● Exercise description: Each line from the one containing "Click the navigation pane vertical scrollbar" through the final line below must be reproduced exactly, and no others.

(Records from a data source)
'''

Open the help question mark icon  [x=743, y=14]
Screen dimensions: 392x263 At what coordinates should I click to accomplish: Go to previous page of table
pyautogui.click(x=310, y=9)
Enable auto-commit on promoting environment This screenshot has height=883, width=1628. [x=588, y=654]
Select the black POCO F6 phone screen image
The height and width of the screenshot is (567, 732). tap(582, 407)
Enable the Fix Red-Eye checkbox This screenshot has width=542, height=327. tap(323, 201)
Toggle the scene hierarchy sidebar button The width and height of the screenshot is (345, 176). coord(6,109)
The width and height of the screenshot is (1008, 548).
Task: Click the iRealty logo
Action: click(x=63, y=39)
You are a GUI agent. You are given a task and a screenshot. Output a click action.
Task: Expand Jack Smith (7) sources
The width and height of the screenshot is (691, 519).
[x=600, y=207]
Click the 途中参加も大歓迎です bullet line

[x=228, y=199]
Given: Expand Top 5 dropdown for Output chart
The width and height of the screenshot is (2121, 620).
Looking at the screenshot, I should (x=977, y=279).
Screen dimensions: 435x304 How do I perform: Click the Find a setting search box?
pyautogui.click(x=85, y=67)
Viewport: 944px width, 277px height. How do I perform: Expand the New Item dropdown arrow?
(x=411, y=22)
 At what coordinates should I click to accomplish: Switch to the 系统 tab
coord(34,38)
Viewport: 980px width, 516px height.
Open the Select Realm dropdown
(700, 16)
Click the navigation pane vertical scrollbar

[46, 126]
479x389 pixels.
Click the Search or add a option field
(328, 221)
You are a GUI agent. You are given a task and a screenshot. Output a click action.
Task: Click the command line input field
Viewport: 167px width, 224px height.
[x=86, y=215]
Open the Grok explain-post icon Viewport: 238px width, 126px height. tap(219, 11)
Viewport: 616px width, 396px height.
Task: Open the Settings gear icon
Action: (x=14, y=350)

'''

● Written solution:
Click the navigation pane vertical scrollbar

[46, 126]
479x389 pixels.
Click the Search or add a option field
(328, 221)
You are a GUI agent. You are given a task and a screenshot. Output a click action.
Task: Click the command line input field
Viewport: 167px width, 224px height.
[x=86, y=215]
Open the Grok explain-post icon Viewport: 238px width, 126px height. tap(219, 11)
Viewport: 616px width, 396px height.
Task: Open the Settings gear icon
Action: (x=14, y=350)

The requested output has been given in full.